DB Lab members published a record 7 papers, one of which was awarded an Honorable Mention as top-3 finalist in the
SIGMOD Best Paper Award competition:

    Michalis Petropoulos, Alin Deutsch, Yannis Papakonstantinou:
    Interactive query formulation over web service-accessed sources.
    SIGMOD 2006


    This work is part of the DB group's broader research on tools that facilitate the task of data integration on the Web.

The paper addresses a serious problem faced nowadays by developers of applications that try to access data from autonomous information sources available on the Web. Such information sources typically do not support all possible queries against their data due to commercial, privacy, or efficiency reasons. For instance, Amazon.com allows applications to retrieve all corresponding titles given an author name, but rejects queries which list the entire book catalog. The prevalent mechanism used for supporting only a restricted set of queries is to package them as Web services. Past works have shown how integration software can automatically find ways to answer feasible queries, i.e., queries that can be answered by combining and filtering the results of multiple service calls. The problem is that developers of integration applications need to formulate feasible queries; infeasible queries were previously rejected without any explanatory feedback, trapping developers in a frustrating trial-and-error cycle.

The paper solves this problem by introducing the CLient guIDE (CLIDE) visual interface which guides the developer toward formulating feasible queries. During the interaction with the developer, the interface uses a color scheme to suggest at each step how the query under construction can be edited to eventually yield a feasible query.
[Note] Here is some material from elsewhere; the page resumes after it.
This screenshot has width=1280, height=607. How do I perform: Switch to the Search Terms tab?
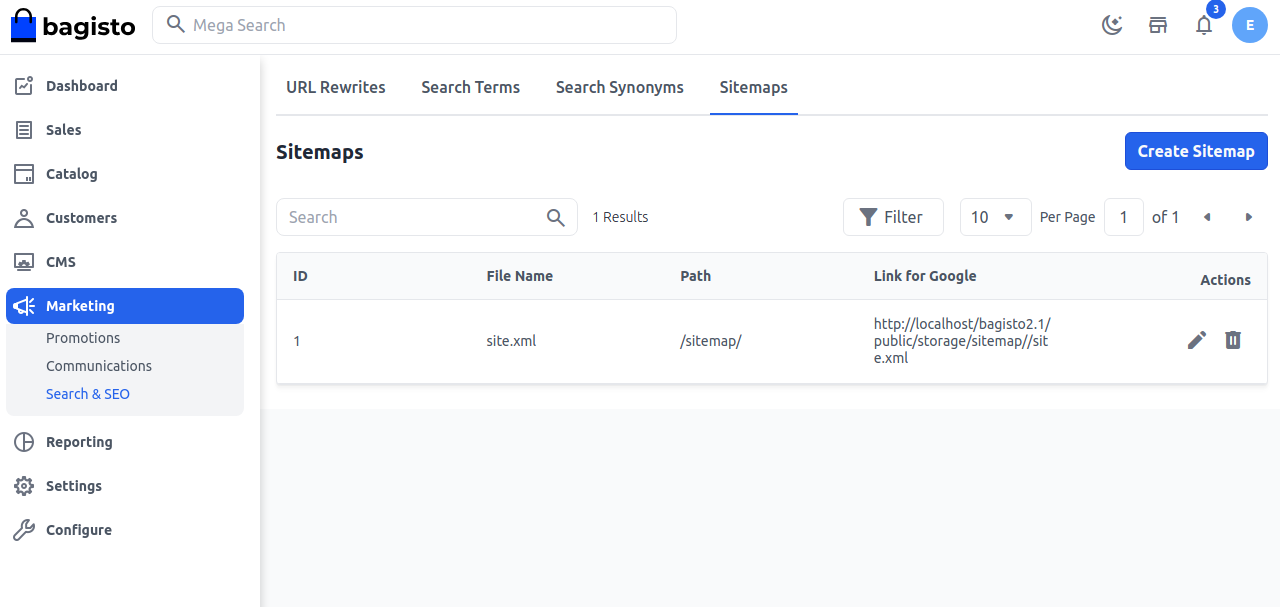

The interface is designed to enable an optimal interaction with the developer in a precise sense which is formalized based on the following principles: CLIDE guarantees that the suggested query edit actions are

     a. complete  (i.e. each feasible query can be built by following only suggestions),
     b. rapidly convergent (the suggestions are tuned to lead to the closest feasible completions of the query) and
     c. suitably summarized (at each interaction step, only a minimal number of actions needed to preserve completeness are suggested).


The other SIGMOD/PODS 2006 papers (co-)authored by UCSD DB Lab members are listed below.

Full research papers

    Nicola Onose, Alin Deutsch, Yannis Papakonstantinou, Emiran Curtmola:
    Rewriting nested XML queries using nested views.
    SIGMOD 2006

    Sihem Amer-Yahia, Emiran Curtmola, Alin Deutsch:

    Flexible and efficient XML search with complex full-text predicates.
    SIGMOD 2006

    Georg Gottlob, Alan Nash:

    Data exchange: computing cores in polynomial time.
    PODS 2006

    Alin Deutsch, Liying Sui, Victor Vianu, Dayou Zhou:

    Verification of communicating data-driven web services.
    PODS 2006


System demonstration papers

    Heasoo Hwang, Vagelis Hristidis, Yannis Papakonstantinou:
    ObjectRank: a system for authority-based search on databases.
    SIGMOD 2006

    Alin Deutsch, Liying Sui, Victor Vianu, Dayou Zhou:
    A system for specification and verification of interactive, data-driven web applications.